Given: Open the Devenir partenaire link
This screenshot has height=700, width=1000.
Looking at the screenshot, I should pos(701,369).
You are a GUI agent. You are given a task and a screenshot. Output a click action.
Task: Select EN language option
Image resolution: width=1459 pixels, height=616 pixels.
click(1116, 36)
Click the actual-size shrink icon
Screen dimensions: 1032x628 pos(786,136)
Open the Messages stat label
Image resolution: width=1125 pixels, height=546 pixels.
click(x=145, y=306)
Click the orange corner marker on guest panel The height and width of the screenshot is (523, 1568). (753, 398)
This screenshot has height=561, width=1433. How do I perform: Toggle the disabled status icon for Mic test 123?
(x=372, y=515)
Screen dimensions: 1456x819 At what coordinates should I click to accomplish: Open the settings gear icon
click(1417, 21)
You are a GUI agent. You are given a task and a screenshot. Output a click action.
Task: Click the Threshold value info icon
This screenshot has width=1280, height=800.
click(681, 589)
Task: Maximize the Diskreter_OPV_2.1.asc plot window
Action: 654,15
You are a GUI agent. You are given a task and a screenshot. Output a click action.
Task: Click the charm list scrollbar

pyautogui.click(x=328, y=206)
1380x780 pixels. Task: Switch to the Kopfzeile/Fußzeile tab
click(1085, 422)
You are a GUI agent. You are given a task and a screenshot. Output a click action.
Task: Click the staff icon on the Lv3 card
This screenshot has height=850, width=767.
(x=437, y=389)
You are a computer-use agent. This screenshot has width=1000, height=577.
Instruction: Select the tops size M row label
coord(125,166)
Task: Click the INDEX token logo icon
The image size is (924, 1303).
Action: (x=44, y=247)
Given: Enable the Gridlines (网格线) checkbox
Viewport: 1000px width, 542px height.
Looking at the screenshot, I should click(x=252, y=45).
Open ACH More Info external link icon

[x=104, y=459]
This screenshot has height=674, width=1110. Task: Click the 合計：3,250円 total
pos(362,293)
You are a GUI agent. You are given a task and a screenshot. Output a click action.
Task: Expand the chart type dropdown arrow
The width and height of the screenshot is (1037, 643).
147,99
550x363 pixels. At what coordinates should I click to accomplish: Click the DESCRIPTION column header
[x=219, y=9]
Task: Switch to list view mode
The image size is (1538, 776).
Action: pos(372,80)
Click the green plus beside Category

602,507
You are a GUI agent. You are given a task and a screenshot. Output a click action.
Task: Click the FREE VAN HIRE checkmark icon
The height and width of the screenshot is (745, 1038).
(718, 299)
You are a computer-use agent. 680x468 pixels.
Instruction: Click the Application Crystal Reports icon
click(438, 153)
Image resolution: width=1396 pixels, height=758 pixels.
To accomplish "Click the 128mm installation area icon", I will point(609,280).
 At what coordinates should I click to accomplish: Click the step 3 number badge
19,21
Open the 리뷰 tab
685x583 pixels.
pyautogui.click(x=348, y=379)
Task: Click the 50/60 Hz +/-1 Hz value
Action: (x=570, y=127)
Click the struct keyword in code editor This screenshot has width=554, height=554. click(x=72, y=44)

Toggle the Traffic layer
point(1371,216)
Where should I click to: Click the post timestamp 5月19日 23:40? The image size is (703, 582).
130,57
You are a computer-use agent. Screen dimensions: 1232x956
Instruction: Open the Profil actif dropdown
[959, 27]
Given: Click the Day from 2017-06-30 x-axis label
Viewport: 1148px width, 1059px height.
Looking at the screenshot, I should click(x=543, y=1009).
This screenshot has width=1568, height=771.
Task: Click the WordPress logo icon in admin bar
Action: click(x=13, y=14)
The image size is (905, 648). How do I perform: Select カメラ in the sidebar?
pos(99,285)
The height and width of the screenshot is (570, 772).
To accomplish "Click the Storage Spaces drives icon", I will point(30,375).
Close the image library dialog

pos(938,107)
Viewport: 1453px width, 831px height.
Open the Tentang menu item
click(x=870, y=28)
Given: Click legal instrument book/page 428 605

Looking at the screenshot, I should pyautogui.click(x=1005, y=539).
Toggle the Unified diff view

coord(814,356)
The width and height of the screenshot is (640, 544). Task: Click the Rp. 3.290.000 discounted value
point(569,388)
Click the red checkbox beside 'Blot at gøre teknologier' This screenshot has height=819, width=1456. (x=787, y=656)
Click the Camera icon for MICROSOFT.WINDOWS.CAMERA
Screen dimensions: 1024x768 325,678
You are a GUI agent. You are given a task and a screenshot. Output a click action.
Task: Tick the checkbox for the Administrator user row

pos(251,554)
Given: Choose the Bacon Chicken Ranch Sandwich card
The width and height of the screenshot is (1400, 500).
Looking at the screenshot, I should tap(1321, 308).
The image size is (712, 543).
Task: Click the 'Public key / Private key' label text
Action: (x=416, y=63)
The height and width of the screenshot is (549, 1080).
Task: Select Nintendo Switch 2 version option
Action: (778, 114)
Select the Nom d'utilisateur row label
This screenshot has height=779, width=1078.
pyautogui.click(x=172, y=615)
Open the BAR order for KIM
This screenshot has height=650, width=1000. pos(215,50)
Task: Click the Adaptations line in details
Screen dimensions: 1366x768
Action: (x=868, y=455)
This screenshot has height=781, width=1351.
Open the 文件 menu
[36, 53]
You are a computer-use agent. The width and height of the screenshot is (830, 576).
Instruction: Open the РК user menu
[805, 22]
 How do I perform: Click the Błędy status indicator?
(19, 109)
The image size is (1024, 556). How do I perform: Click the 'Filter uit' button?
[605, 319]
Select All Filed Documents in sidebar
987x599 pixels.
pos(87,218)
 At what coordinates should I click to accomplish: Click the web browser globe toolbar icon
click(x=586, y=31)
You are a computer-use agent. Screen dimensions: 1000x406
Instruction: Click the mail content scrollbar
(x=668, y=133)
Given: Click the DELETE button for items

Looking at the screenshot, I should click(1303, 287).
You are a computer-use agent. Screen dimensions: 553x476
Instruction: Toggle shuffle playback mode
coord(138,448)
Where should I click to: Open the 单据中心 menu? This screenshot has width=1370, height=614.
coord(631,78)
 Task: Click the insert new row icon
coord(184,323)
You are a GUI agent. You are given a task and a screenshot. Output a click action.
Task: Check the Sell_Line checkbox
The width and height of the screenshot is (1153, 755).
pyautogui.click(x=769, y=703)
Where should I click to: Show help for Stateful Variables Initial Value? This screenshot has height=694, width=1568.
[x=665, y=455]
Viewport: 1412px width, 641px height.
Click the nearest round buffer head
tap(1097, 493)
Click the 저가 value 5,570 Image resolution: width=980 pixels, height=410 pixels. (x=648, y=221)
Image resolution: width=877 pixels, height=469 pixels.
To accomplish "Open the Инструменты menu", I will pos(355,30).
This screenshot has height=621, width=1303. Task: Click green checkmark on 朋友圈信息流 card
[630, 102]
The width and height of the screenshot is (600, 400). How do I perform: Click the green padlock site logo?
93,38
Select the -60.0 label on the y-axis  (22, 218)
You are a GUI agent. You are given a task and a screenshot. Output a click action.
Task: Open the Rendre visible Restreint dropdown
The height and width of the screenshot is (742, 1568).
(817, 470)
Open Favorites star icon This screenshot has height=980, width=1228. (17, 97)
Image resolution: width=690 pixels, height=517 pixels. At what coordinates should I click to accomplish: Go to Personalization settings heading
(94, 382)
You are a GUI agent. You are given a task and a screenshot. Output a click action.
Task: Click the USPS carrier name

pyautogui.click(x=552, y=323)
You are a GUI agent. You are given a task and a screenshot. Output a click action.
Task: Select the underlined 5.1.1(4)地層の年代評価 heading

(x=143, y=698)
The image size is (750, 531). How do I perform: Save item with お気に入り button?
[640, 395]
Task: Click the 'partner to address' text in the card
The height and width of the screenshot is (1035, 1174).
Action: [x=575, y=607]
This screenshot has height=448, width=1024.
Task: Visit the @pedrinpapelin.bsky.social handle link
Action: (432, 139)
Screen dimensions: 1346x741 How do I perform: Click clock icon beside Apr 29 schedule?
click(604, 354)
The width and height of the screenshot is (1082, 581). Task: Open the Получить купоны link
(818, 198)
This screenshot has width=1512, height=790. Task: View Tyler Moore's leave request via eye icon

================================

TASK TO CARRY OUT: Where the string "computer" shows up in the listing above, copy the line that holds it.

SOLUTION BELOW:
You are a computer-use agent. This screenshot has width=1000, height=577.
You are a computer-use agent. 680x468 pixels.
You are a computer-use agent. Screen dimensions: 1232x956
You are a computer-use agent. The width and height of the screenshot is (830, 576).
You are a computer-use agent. Screen dimensions: 1000x406
You are a computer-use agent. Screen dimensions: 553x476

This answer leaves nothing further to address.